Plain speech we all have a stake in

An effort to ban buzzwords sends shock waves around the world.

July 18, 2008

It was like shooting fish in a barrel, except that in this case, the fish jumped into the barrel themselves and advertised their availability via press release.

Britain's Local Government Association released a list a few weeks ago of 100 management buzzwords that officials should avoid in communications with the public. The Associated Press story about the list was picked up widely; the blogosphere had great fun with it, too. Imagine that. Bureaucrats using jargon. I'm shocked, shocked.

Particular favo(u)rites were predictors of beaconicity, coterminosity, and revenue streams. This last one suggests some particularly lovely imagery: One imagines the revenue stream meandering through the verdant meadow, flowing toward the pot of gold at the end of the rainbow. But, alas, revenue stream is just a fancy way of saying "money."

Coterminosity is a bit of gobbledygook to refer to two districts in one. In American terms, if a water district served the same geography as a given school district, the two would be coterminous. A predictor of beaconicity is something about a government program that makes it likely to be imitated in other places.

A lot of these "nonwords" richly deserve to be laughed out of the public square. But some seem to have at least the germ of a good idea behind them – "single point of contact," for instance. American officials sometimes call it "one-stop shopping." And the opposite of that is what? Hmm, how about "getting the runaround"? Anyone who has ever spoken with six different offices at city hall to find out who's responsible for the sidewalk being all torn up for three months would welcome a "single point of contact," it seems to me.
◆ ◆ ◆
Explore the material:
a: According to the buzzword column, how many management buzzwords were on the list released by Britain's Local Government Association?
b: In the buzzword column, take the part that opens with the words containing "It was like" and closes with "via press release.", and write it out again with "press release" switched to "news bulletin".
The data that comes next is separate material, unrelated to the buzzword column.

Data block:
◆ ◆ ◆
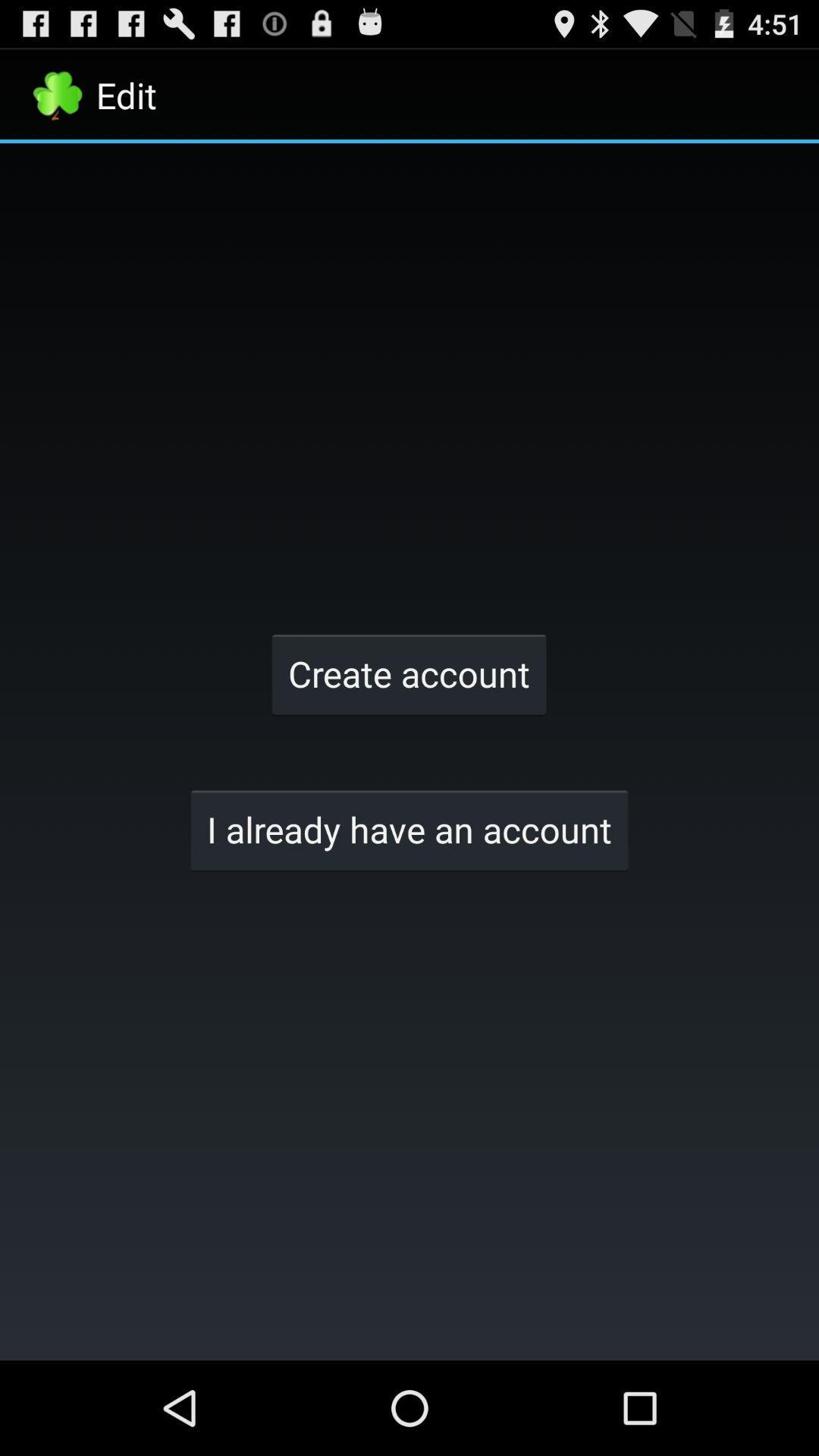  I want to click on the i already have, so click(410, 829).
◆ ◆ ◆
Exercise responses:
a: 100

b:
It was like shooting fish in a barrel, except that in this case, the fish jumped into the barrel themselves and advertised their availability via news bulletin.